Sharing the same view, Tracy Jin, COO of MEXC exchange, said: “Many traders are taking profits, especially in projects with high volatility. They do not want to bet more when the market does not have a clear momentum to the upside.”

Jin also noted that macro factors such as the strength of the US dollar and rising government bond yields have reduced the attractiveness of risky assets such as cryptocurrencies, despite signs of cooling inflation.

Is Dogecoin showing signs of entering a “mid-term decline” phase?

It is worth noting that Dogecoin may be falling into a more sustainable downtrend than other altcoins. According to Paul Howard, Senior Director at Wincent, DOGE is being influenced by factors other than technicals, specifically the recent public debate between billionaire Elon Musk and former President Donald Trump.

“Dogecoin is not only pressured by technical factors but also caught in a split in its support community,” Howard said. “This situation could lead to negative sentiment for DOGE in the medium term.”

Positive signals persist Market needs time to ‘cool off’
Despite the current strong selling pressure, many experts remain cautiously optimistic about the market’s prospects in the coming weeks, especially if Bitcoin holds above $100,000, a key psychological and technical threshold.

“We are in a short-term overhang. If institutional money continues to flow into the market, this could be a springboard for the next wave of altcoin price increases,” Jin from MEXC said.

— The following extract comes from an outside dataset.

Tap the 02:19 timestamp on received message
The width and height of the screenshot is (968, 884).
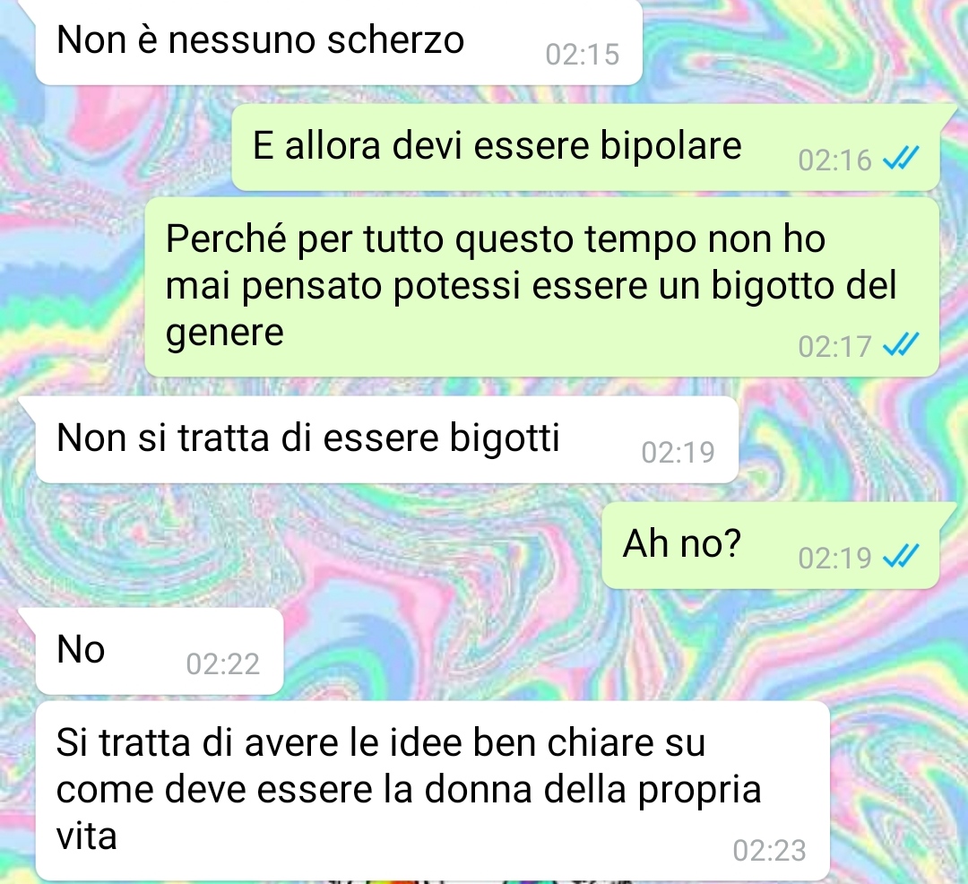[x=678, y=453]
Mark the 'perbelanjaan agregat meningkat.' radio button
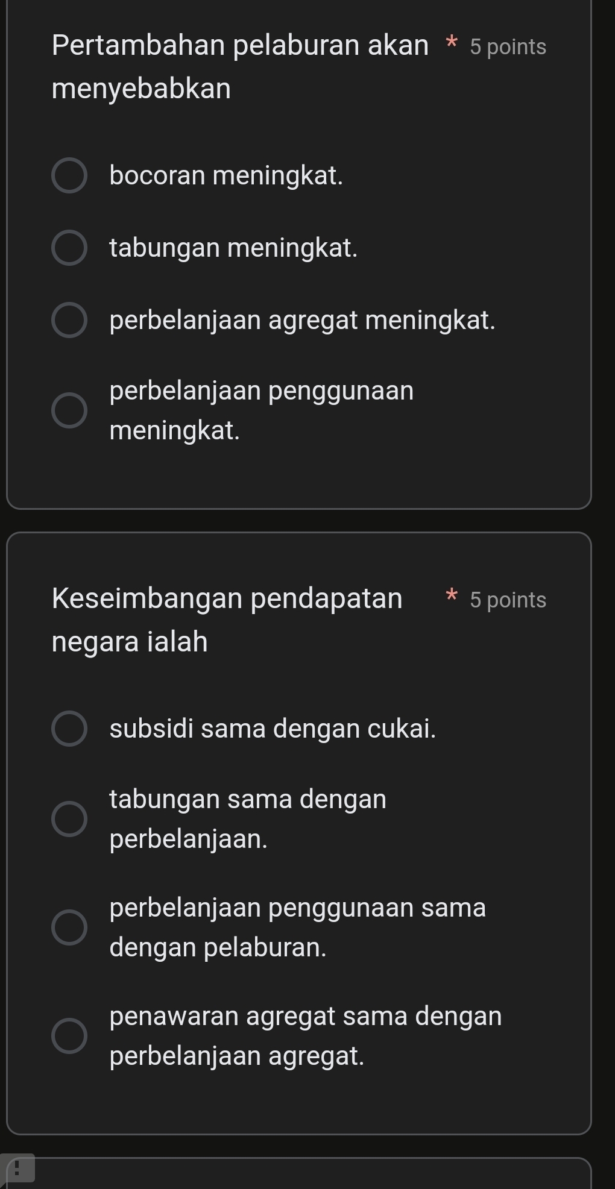This screenshot has height=1189, width=615. click(69, 320)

Conclusion: Corrections Are Not Disasters, They Are Necessary Rest
Crypto market history has shown that even deeper corrections than the current one are inevitable, and often open up new opportunities for patient and strategic investors. With the macro backdrop gradually stabilizing and inflation showing signs of cooling, altcoins could soon regain momentum as investor sentiment returns to a positive state.